[Memory Deduplication] Implement New Technology to Incus

Hi everyone,

I’d like to discuss the potential implementation of KSM (Kernel Same-page Merging) in Incus to save on RAM usage.

I currently run 50 identical containers, each consuming 4GB of RAM. Implementing KSM could save up to 196GB of RAM.

How can KSM be utilized with Incus? Is it possible to implement this technology? Are there any plans to use this technology?

This has been discussed before but not fully resolved. This feature could be extremely beneficial in data centers as well as under standard conditions.

Looking forward to your thoughts and suggestions.

Thank you!

IIRC for virtual machines, QEMU flags the virtual machine memory pages to allow KSM to work properly, so that should work with Incus VM I guess (?).

For containers, I think this will require some work, but since few kernel versions it seems that is possible to set it at process and/or cgroup level: mm: add new api to enable ksm per process · torvalds/linux@d7597f5 · GitHub

I don’t have any experience in this domain so I will let the maintainers answers on this one.

Thank you for your response!

I tried using KSM with Incus VMs and CTs, but unfortunately, it doesn’t work as expected

In theory, KSM should work well with QEMU instances, but it seems not to be the case with Incus.

Would it still be feasible for Incus to leverage the new kernel API to enable KSM for containers or VMs? Has anyone tried this approach or have insights on the potential challenges involved?

Looking forward to the maintainers’ input and any experiences from the community.

Thanks again!

I will try with Incus VM on my side, did you use ksmtuned (used in Proxmox) to configure KSM ?

I made a small test on my side with Incus VM, seems working a bit after launching some VM:

$ cat /sys/kernel/mm/ksm/pages_shared
0
$ cat /sys/kernel/mm/ksm/run
0
$ echo 1 | sudo tee /sys/kernel/mm/ksm/run
$ cat /sys/kernel/mm/ksm/run
1
# Launch 10 VMs
$ incus launch images:ubuntu/24.04 v1 --vm -p vm -c limits.memory=4GiB
...
$ cat /sys/kernel/mm/ksm/pages_shared
832

Thank you for testing it on your side!

I didn’t use ksmtuned (used in Proxmox) to configure KSM.

It’s encouraging to see that you got some positive results with Incus VM after launching some VMs.

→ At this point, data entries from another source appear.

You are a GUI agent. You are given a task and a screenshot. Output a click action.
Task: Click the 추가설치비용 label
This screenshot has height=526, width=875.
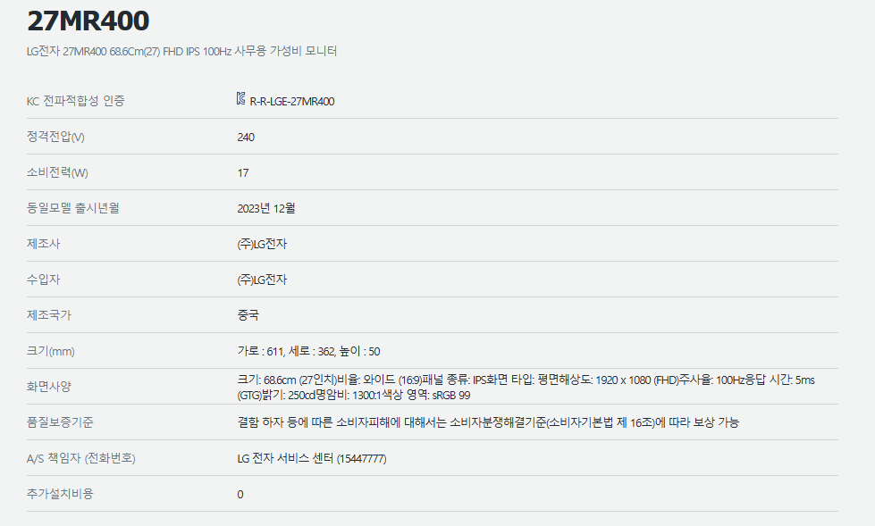pyautogui.click(x=60, y=494)
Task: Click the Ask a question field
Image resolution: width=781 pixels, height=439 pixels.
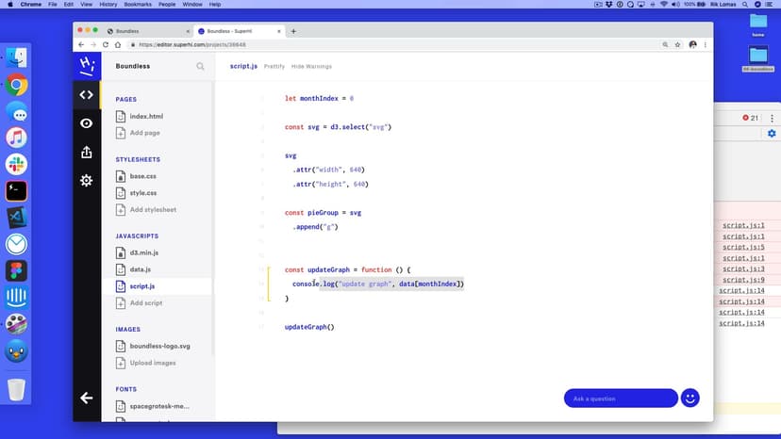Action: coord(620,398)
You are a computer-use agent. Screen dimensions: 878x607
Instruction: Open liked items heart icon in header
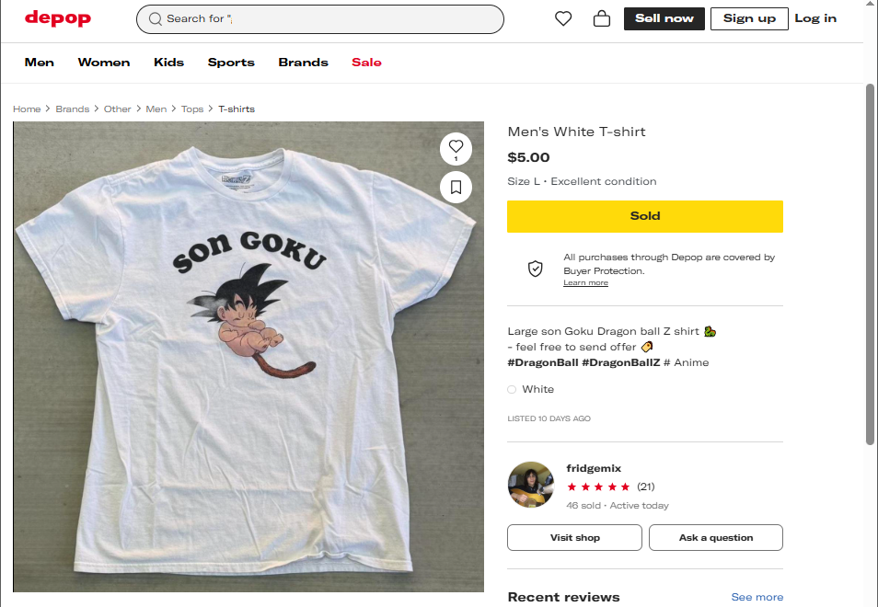[x=563, y=18]
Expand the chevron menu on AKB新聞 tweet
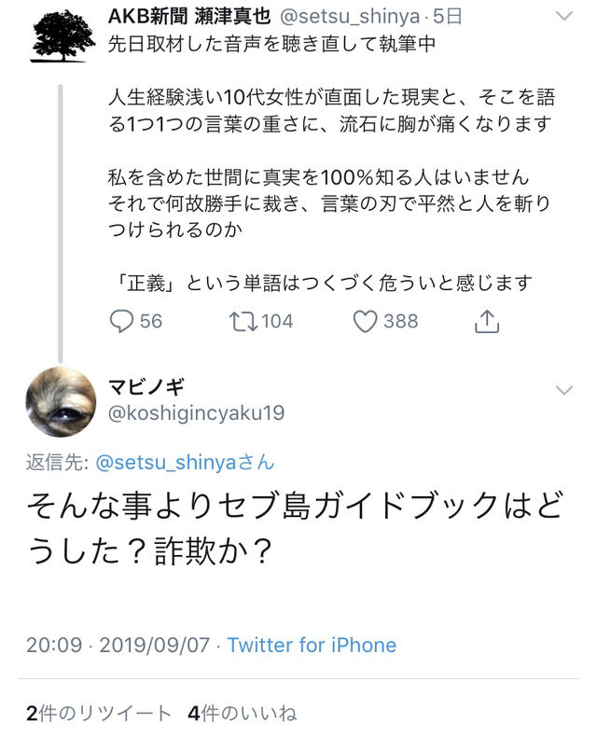Screen dimensions: 597x738 click(x=564, y=16)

I’ll follow your steps and check the /sys/kernel/mm/ksm/pages_shared and /sys/kernel/mm/ksm/run values.

I am using ksmtuned from the Ubuntu repositories.

I checked the RAM usage before and after enabling KSM by launching 7 VMs. Here are the commands I used to disable KSM and the results:

$ cat /sys/kernel/mm/ksm/pages_shared
835

$ echo 2 | sudo tee /sys/kernel/mm/ksm/run

$ cat /sys/kernel/mm/ksm/pages_shared
0

RAM usage:

• Before KSM: 9024MiB
• After KSM: 8885MiB

RAM saved: 139MiB

RAM usage of one VM: 127MiB

In theory, the RAM saved should be equal to the amount used by each VM. However, when all virtual machines are turned off except for one, it is clear that the RAM saved is not as much as expected.

• One VM Memory: 5441MiB
• Seven VMs Memory: 8966MiB

Has anyone else tried this approach or have additional tips on configuring KSM for optimal performance with Incus VMs & CTs?

Thanks again for your help and insights!

I also tested KSM (ksm-wrapper) and UKSM technologies in different programs, and they turned out to be very inefficient.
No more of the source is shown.